Premièrement, la Commission considère que l’aide en faveur d’Adriatica constitue une nouvelle aide car le mécanisme permettant de calculer le montant de la compensation a été modifié de manière substantielle à plusieurs reprises.

Ensuite, elle confirme que le service de transport maritime entre la Grèce et l’Italie est un service d’intérêt économique et général (SIEG). En effet, cette liaison permet d’assurer la continuité du transport de marchandises et de passagers. Par conséquent, la société pouvait à ce titre bénéficier d’une compensation de service public en vertu de l’article 106.2 du traité sur le fonctionnement de l’UE.
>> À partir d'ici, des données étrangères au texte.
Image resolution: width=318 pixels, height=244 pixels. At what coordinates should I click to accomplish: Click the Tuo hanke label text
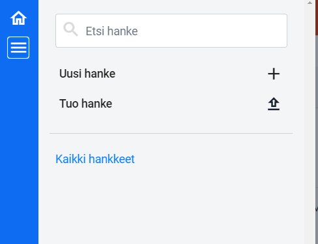coord(86,104)
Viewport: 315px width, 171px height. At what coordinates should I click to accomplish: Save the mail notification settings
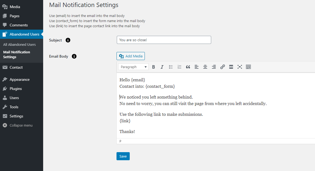pyautogui.click(x=123, y=156)
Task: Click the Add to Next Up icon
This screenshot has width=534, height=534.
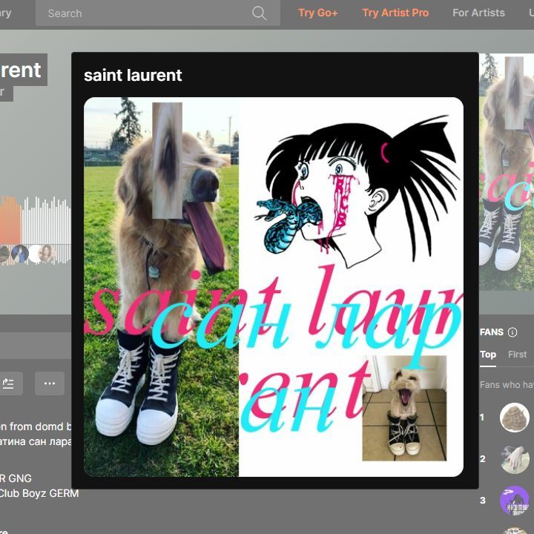Action: click(9, 383)
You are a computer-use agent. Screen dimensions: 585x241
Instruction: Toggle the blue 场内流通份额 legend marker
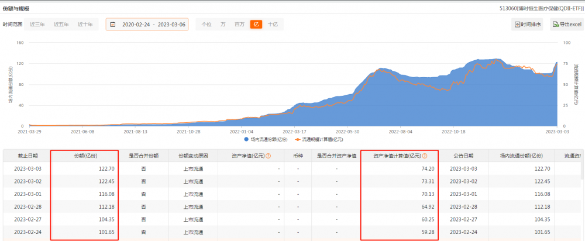pos(246,139)
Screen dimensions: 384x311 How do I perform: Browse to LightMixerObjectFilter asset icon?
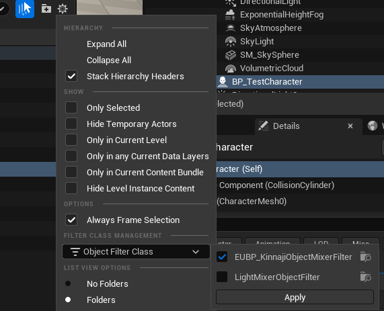(366, 277)
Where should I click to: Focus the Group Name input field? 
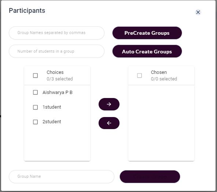tap(62, 177)
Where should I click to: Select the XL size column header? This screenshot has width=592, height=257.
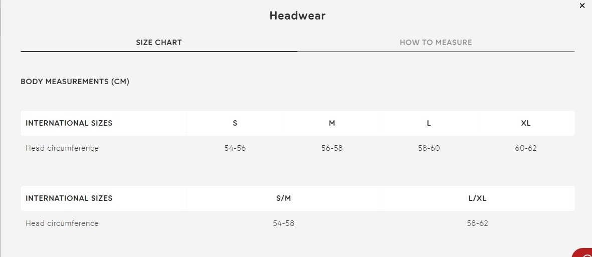[525, 123]
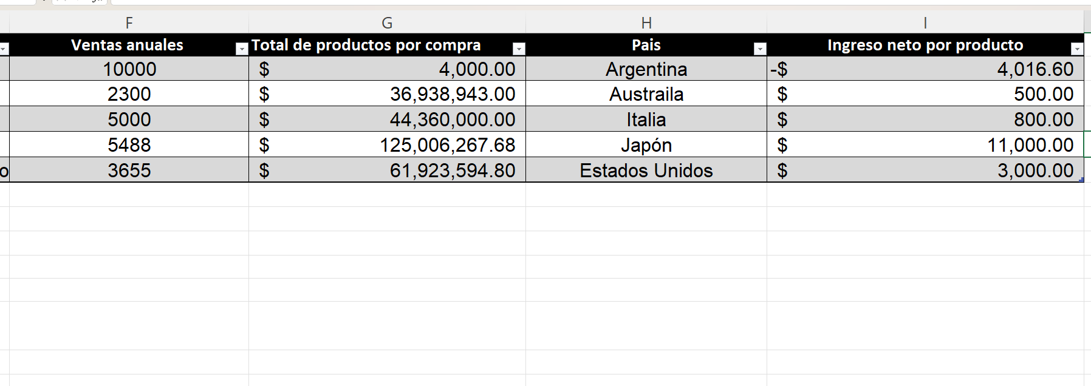Select column G header
Image resolution: width=1091 pixels, height=386 pixels.
pyautogui.click(x=387, y=23)
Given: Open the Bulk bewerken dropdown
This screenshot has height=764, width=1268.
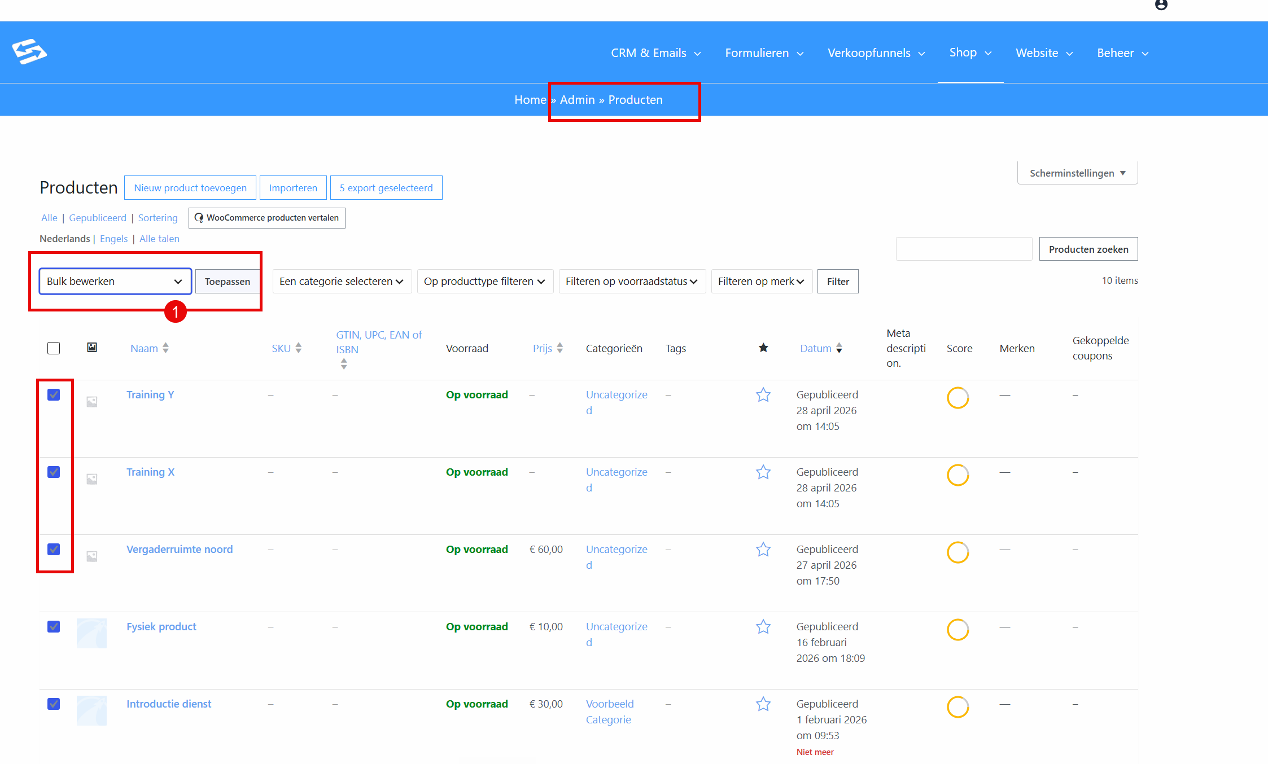Looking at the screenshot, I should pyautogui.click(x=115, y=281).
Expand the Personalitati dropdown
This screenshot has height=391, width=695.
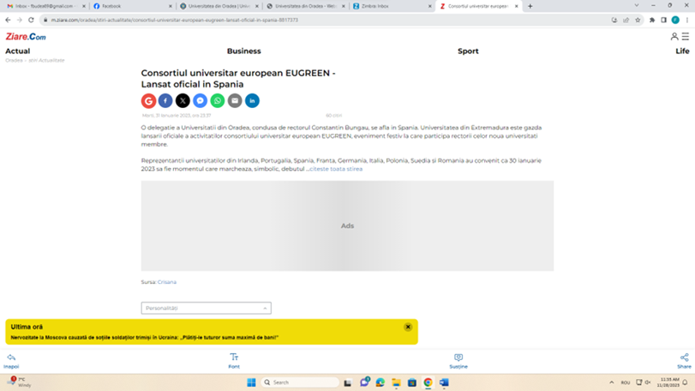pos(206,308)
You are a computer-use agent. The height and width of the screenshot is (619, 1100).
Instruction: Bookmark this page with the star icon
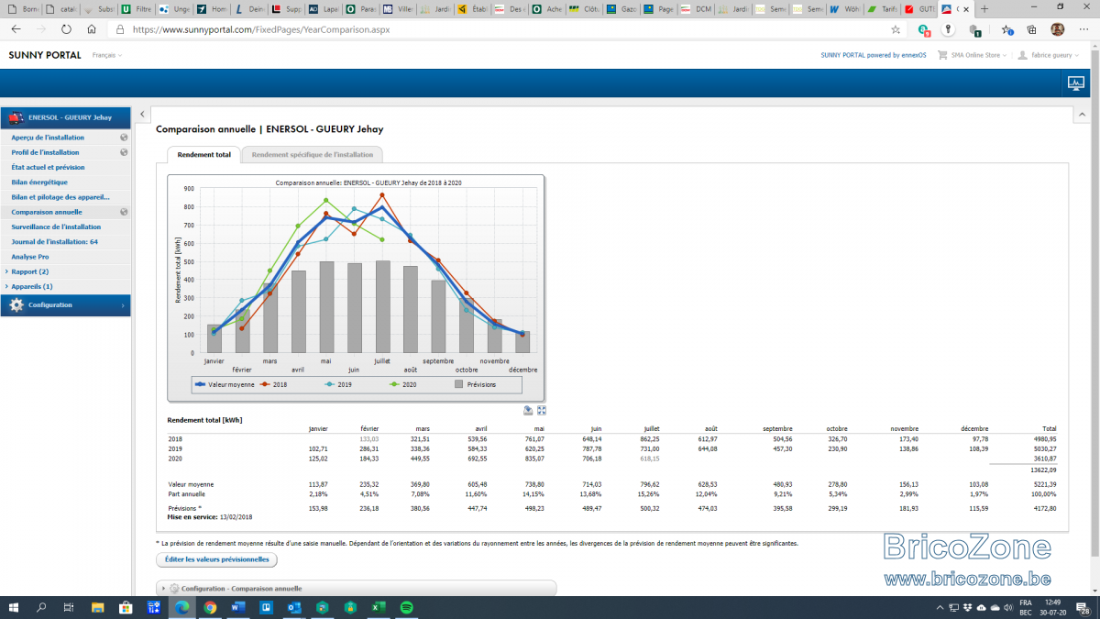click(896, 29)
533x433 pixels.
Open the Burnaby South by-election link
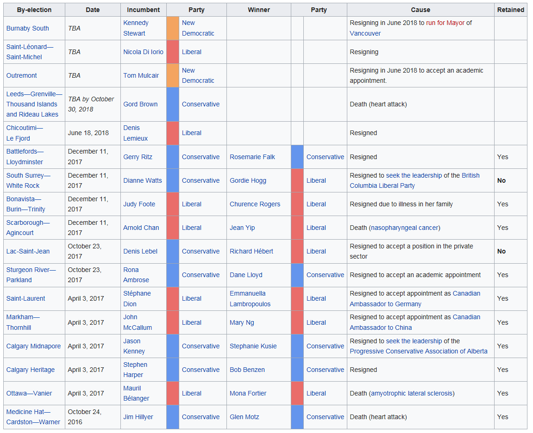pos(27,28)
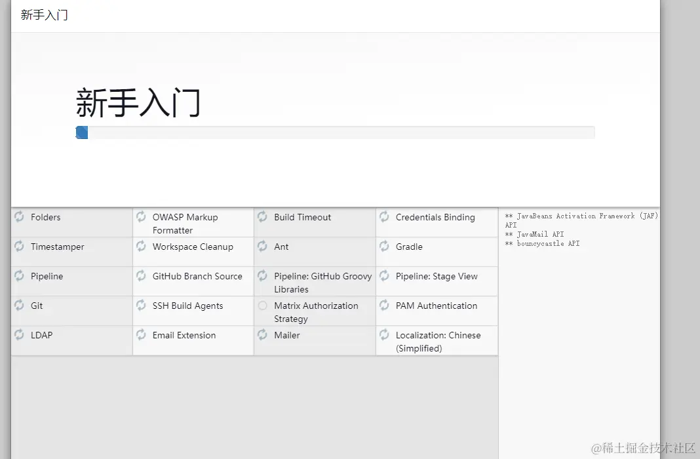
Task: Click the Localization: Chinese (Simplified) plugin label
Action: (x=438, y=342)

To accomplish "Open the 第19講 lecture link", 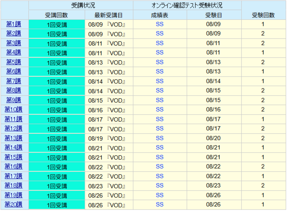I will pyautogui.click(x=14, y=195).
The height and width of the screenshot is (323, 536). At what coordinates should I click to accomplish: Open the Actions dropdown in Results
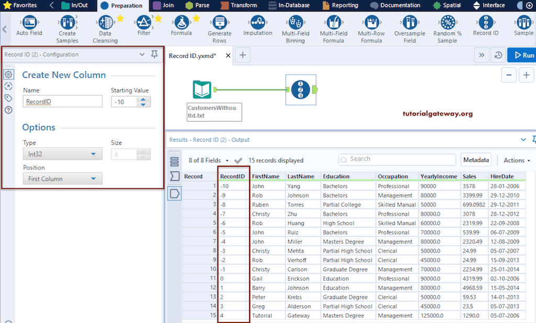[517, 160]
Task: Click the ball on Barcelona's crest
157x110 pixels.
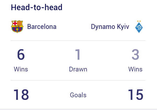Action: click(x=17, y=29)
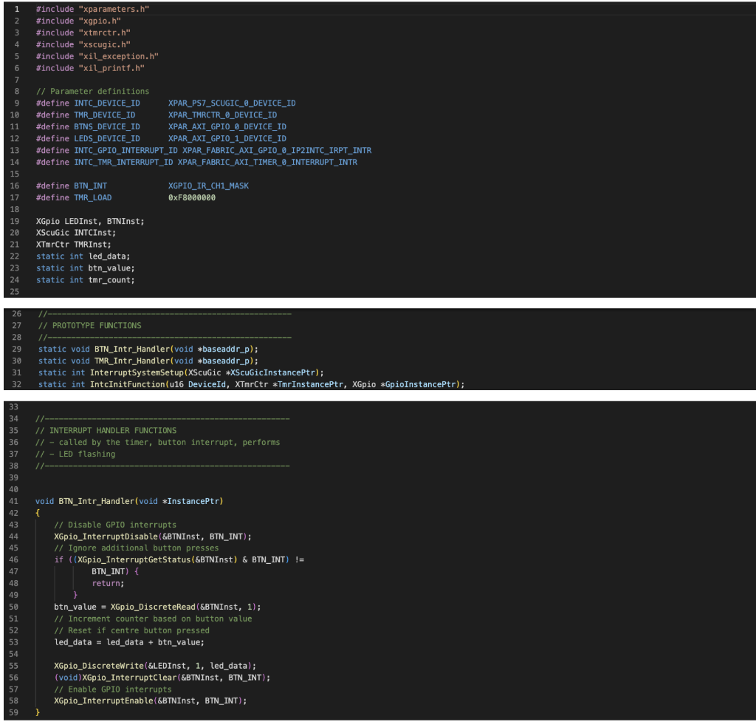Select the IntcInitFunction prototype line
Viewport: 756px width, 722px height.
pos(185,384)
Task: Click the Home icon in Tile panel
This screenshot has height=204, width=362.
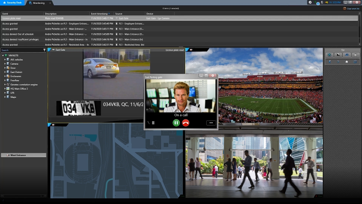Action: 347,62
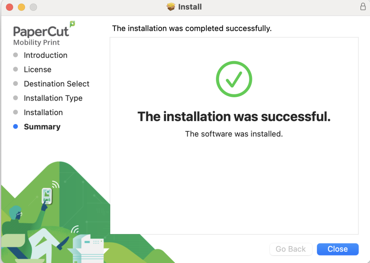Click the grayed-out Go Back button
Image resolution: width=370 pixels, height=263 pixels.
[291, 249]
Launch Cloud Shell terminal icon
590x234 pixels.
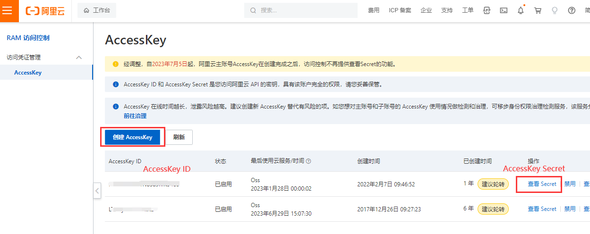[504, 10]
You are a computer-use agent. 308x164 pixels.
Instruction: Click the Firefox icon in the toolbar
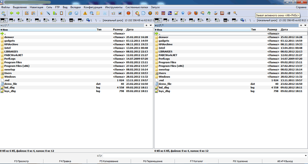196,13
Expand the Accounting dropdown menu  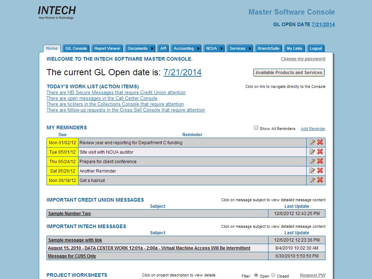tap(198, 49)
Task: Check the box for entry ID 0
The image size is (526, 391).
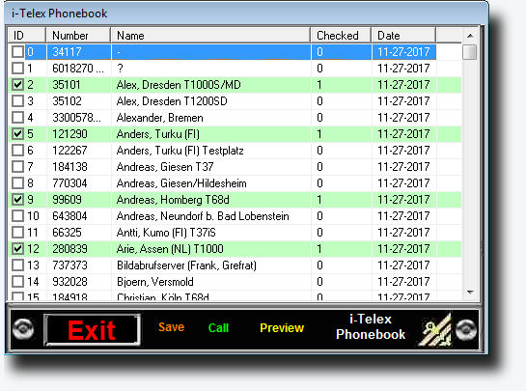Action: point(17,52)
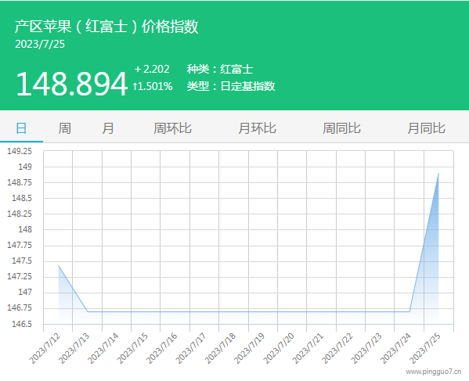
Task: Select the 周环比 tab
Action: pos(172,128)
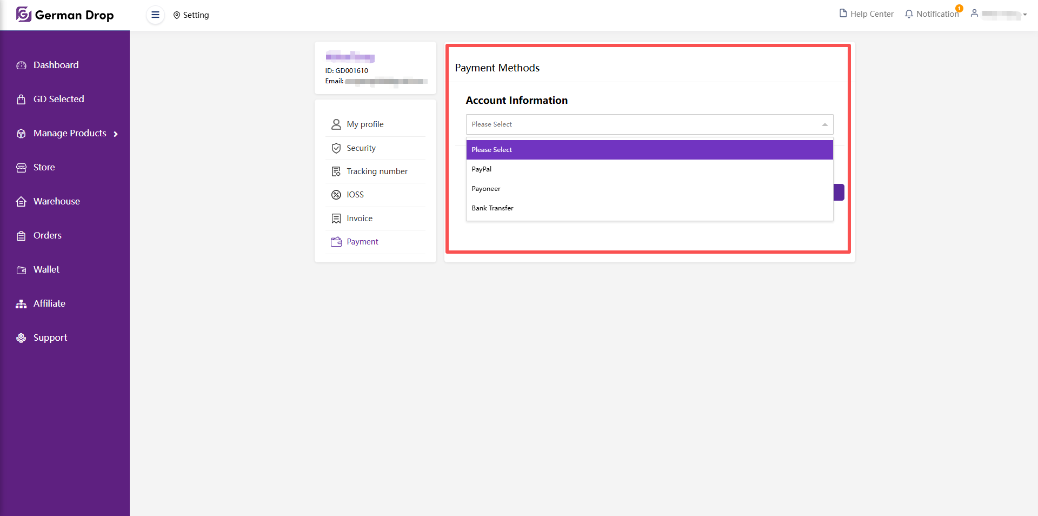Choose Payoneer payment option
This screenshot has width=1038, height=516.
point(485,189)
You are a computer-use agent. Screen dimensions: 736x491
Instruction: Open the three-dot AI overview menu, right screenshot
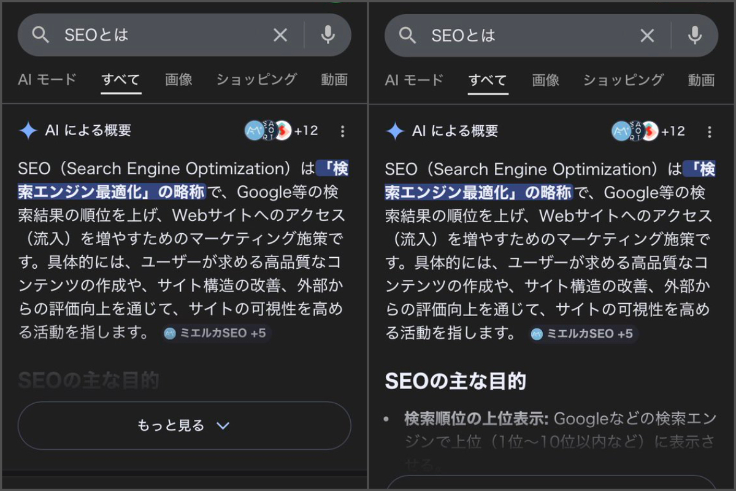click(x=709, y=131)
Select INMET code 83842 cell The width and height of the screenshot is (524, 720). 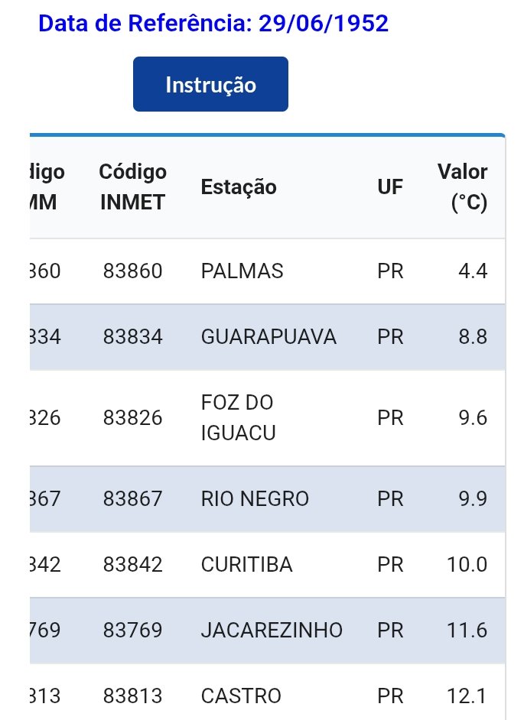point(132,565)
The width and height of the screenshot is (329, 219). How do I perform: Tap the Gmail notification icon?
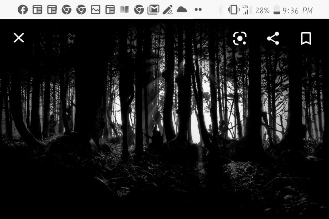(153, 10)
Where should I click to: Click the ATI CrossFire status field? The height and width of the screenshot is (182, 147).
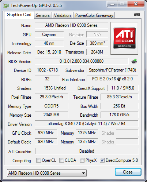click(x=87, y=151)
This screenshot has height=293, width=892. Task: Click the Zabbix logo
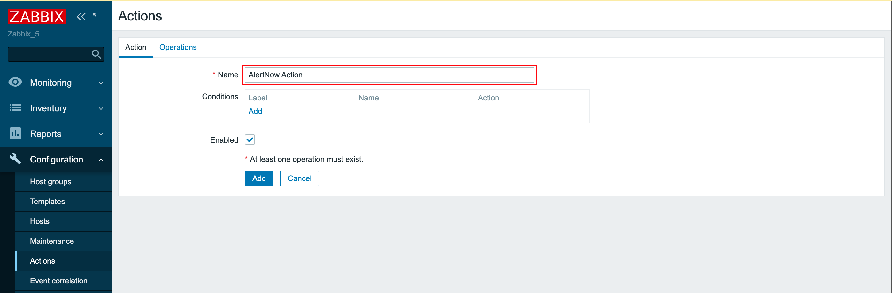click(36, 16)
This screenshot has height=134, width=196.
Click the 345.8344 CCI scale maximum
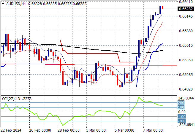[186, 98]
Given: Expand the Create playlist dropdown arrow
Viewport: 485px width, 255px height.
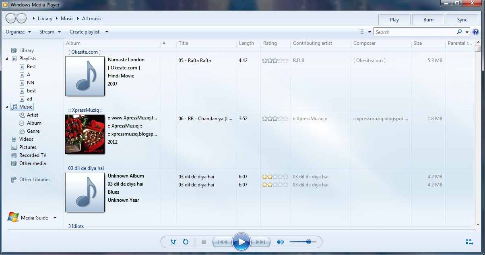Looking at the screenshot, I should pyautogui.click(x=107, y=32).
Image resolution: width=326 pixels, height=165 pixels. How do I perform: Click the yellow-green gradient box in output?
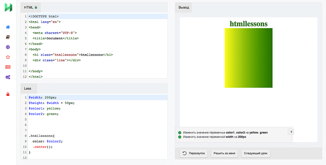pos(249,58)
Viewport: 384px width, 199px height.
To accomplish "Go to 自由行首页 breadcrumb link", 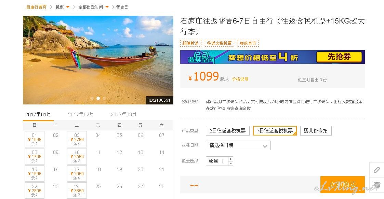I will [x=37, y=7].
Cependant, la Commission constate que, tout en bénéficiant d’aides publiques pour l’exploitation de cette ligne entre la Grèce et l’Italie, Adriatica était impliquée dans un cartel de prix afférent aux véhicules transportés par les navires entre octobre 1990 et juillet 1994. En raison de l’existence de ce cartel, elle a considéré que la compensation des obligations de service public versée pour l’exploitation de cette ligne entre janvier 1992 et juillet 1994 était incompatible avec le marché intérieur.

Dès lors, la Commission a confirmé dans sa décision du 2 mars 2020 l’obligation pour l’Italie de récupérer l’aide illégale et incompatible avec le marché intérieur, auprès du bénéficiaire pour l’aide octroyée à Adriatica pour la période comprise en 1992 et 1994.

La société Tirrenia di Navigazione SpA a déposé un nouveau recours en annulation devant le Tribunal de l’UE à l’encontre de la décision de la Commission.

Les arguments de la société Tirrenia di Navigazione SpA

Dans son recours, la société italienne soulève plusieurs moyens d’annulation :

  • Une violation des règles de procédure concernant le délai de prescription pour la récupération des aides déclarées illégales et incompatibles. En effet, les pouvoirs de la Commission en matière de récupération de l’aide sont soumis à un délai de prescription de 10 ans.
  • Une application erronée des règles en matière d’aides d’Etat, de la qualification erronée de l’aide comme aide nouvelle, de l’illégalité de la décision par laquelle la Commission déclare l’aide nouvelle et incompatible ainsi que la violation de l’obligation de motivation et du principe de proportionnalité.
  • Une violation des principes de sécurité juridique et de bonne administration pour ce qui concerne la durée de la procédure, ainsi que de la pertinence du principe de confiance légitime.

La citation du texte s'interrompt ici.